* [To do]:
These entries must be printed again exactly as they are.

Extracted data entries
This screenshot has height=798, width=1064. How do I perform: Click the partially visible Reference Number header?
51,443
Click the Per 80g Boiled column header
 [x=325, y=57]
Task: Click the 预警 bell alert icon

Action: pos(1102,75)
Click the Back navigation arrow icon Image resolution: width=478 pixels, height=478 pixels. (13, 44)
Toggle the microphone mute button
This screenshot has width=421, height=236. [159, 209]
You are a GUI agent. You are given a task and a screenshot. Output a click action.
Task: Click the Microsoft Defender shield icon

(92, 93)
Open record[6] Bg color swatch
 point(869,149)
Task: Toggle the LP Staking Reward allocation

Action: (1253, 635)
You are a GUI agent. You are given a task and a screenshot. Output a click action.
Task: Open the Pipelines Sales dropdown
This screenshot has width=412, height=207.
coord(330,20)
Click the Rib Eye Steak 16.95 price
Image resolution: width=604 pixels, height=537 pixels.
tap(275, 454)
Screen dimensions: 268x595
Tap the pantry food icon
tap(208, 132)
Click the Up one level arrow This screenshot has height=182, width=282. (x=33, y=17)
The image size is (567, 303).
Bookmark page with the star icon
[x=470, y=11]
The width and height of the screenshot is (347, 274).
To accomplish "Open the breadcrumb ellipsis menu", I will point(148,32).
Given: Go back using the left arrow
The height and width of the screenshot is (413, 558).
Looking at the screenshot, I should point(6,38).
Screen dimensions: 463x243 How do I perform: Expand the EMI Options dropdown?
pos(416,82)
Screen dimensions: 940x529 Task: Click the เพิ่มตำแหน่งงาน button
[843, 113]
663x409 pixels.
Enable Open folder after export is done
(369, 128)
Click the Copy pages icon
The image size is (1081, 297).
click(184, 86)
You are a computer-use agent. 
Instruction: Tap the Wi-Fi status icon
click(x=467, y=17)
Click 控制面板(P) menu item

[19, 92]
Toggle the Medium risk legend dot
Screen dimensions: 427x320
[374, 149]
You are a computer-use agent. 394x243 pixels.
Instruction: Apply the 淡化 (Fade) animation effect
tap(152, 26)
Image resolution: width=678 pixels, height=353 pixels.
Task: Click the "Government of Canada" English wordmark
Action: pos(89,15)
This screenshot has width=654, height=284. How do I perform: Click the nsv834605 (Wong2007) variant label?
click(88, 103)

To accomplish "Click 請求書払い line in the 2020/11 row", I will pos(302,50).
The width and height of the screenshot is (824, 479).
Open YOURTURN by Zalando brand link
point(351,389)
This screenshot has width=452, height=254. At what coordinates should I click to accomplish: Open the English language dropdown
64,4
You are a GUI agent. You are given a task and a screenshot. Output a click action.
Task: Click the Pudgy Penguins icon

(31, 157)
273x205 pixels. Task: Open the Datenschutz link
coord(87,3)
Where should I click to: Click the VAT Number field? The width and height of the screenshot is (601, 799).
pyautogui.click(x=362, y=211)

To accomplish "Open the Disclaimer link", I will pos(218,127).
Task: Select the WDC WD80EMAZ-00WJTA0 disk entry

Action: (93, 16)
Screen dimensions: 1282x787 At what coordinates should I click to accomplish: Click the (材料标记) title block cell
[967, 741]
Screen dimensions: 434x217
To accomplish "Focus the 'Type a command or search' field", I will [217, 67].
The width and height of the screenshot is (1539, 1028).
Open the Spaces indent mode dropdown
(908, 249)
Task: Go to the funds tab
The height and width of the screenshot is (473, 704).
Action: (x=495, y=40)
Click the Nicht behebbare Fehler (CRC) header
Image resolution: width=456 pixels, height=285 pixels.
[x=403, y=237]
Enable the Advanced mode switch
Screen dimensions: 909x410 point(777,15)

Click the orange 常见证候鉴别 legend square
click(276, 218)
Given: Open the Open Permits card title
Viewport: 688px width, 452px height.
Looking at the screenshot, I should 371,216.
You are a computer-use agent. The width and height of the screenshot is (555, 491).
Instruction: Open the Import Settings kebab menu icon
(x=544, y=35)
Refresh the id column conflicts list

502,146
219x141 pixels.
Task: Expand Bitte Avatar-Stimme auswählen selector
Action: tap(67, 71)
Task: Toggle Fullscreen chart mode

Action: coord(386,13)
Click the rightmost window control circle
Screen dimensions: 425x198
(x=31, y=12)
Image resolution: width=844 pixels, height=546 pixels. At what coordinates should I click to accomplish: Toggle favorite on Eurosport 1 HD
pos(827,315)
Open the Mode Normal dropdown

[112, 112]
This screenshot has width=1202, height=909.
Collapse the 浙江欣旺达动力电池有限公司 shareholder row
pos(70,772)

* [Written solution]:
This screenshot has height=798, width=1064. How do I perform: Click the partially visible Reference Number header?
51,443
Click the Per 80g Boiled column header
 [x=325, y=57]
Task: Click the 预警 bell alert icon

Action: pos(1102,75)
Click the Back navigation arrow icon Image resolution: width=478 pixels, height=478 pixels. (13, 44)
Toggle the microphone mute button
This screenshot has width=421, height=236. [159, 209]
You are a GUI agent. You are given a task and a screenshot. Output a click action.
Task: Click the Microsoft Defender shield icon

(92, 93)
Open record[6] Bg color swatch
 point(869,149)
Task: Toggle the LP Staking Reward allocation

Action: (1253, 635)
You are a GUI agent. You are given a task and a screenshot. Output a click action.
Task: Open the Pipelines Sales dropdown
This screenshot has width=412, height=207.
coord(330,20)
Click the Rib Eye Steak 16.95 price
Image resolution: width=604 pixels, height=537 pixels.
tap(275, 454)
Screen dimensions: 268x595
Tap the pantry food icon
tap(208, 132)
Click the Up one level arrow This screenshot has height=182, width=282. (x=33, y=17)
The image size is (567, 303).
Bookmark page with the star icon
[x=470, y=11]
The width and height of the screenshot is (347, 274).
To accomplish "Open the breadcrumb ellipsis menu", I will point(148,32).
Given: Go back using the left arrow
The height and width of the screenshot is (413, 558).
Looking at the screenshot, I should point(6,38).
Screen dimensions: 463x243 How do I perform: Expand the EMI Options dropdown?
pos(416,82)
Screen dimensions: 940x529 Task: Click the เพิ่มตำแหน่งงาน button
[843, 113]
663x409 pixels.
Enable Open folder after export is done
(369, 128)
Click the Copy pages icon
The image size is (1081, 297).
click(184, 86)
You are a computer-use agent. 
Instruction: Tap the Wi-Fi status icon
click(x=467, y=17)
Click 控制面板(P) menu item

[19, 92]
Toggle the Medium risk legend dot
Screen dimensions: 427x320
[374, 149]
You are a computer-use agent. 394x243 pixels.
Instruction: Apply the 淡化 (Fade) animation effect
tap(152, 26)
Image resolution: width=678 pixels, height=353 pixels.
Task: Click the "Government of Canada" English wordmark
Action: pos(89,15)
This screenshot has width=654, height=284. How do I perform: Click the nsv834605 (Wong2007) variant label?
click(88, 103)

To accomplish "Click 請求書払い line in the 2020/11 row", I will pos(302,50).
The width and height of the screenshot is (824, 479).
Open YOURTURN by Zalando brand link
point(351,389)
This screenshot has width=452, height=254. At what coordinates should I click to accomplish: Open the English language dropdown
64,4
You are a GUI agent. You are given a task and a screenshot. Output a click action.
Task: Click the Pudgy Penguins icon

(31, 157)
273x205 pixels. Task: Open the Datenschutz link
coord(87,3)
Where should I click to: Click the VAT Number field? The width and height of the screenshot is (601, 799).
pyautogui.click(x=362, y=211)

To accomplish "Open the Disclaimer link", I will pos(218,127).
Task: Select the WDC WD80EMAZ-00WJTA0 disk entry

Action: (93, 16)
Screen dimensions: 1282x787 At what coordinates should I click to accomplish: Click the (材料标记) title block cell
[967, 741]
Screen dimensions: 434x217
To accomplish "Focus the 'Type a command or search' field", I will [217, 67].
The width and height of the screenshot is (1539, 1028).
Open the Spaces indent mode dropdown
(908, 249)
Task: Go to the funds tab
The height and width of the screenshot is (473, 704).
Action: (x=495, y=40)
Click the Nicht behebbare Fehler (CRC) header
Image resolution: width=456 pixels, height=285 pixels.
[x=403, y=237]
Enable the Advanced mode switch
Screen dimensions: 909x410 point(777,15)

Click the orange 常见证候鉴别 legend square
click(276, 218)
Given: Open the Open Permits card title
Viewport: 688px width, 452px height.
Looking at the screenshot, I should 371,216.
You are a computer-use agent. The width and height of the screenshot is (555, 491).
Instruction: Open the Import Settings kebab menu icon
(x=544, y=35)
Refresh the id column conflicts list

502,146
219x141 pixels.
Task: Expand Bitte Avatar-Stimme auswählen selector
Action: tap(67, 71)
Task: Toggle Fullscreen chart mode

Action: coord(386,13)
Click the rightmost window control circle
Screen dimensions: 425x198
(x=31, y=12)
Image resolution: width=844 pixels, height=546 pixels. At what coordinates should I click to accomplish: Toggle favorite on Eurosport 1 HD
pos(827,315)
Open the Mode Normal dropdown

[112, 112]
This screenshot has width=1202, height=909.
Collapse the 浙江欣旺达动力电池有限公司 shareholder row
pos(70,772)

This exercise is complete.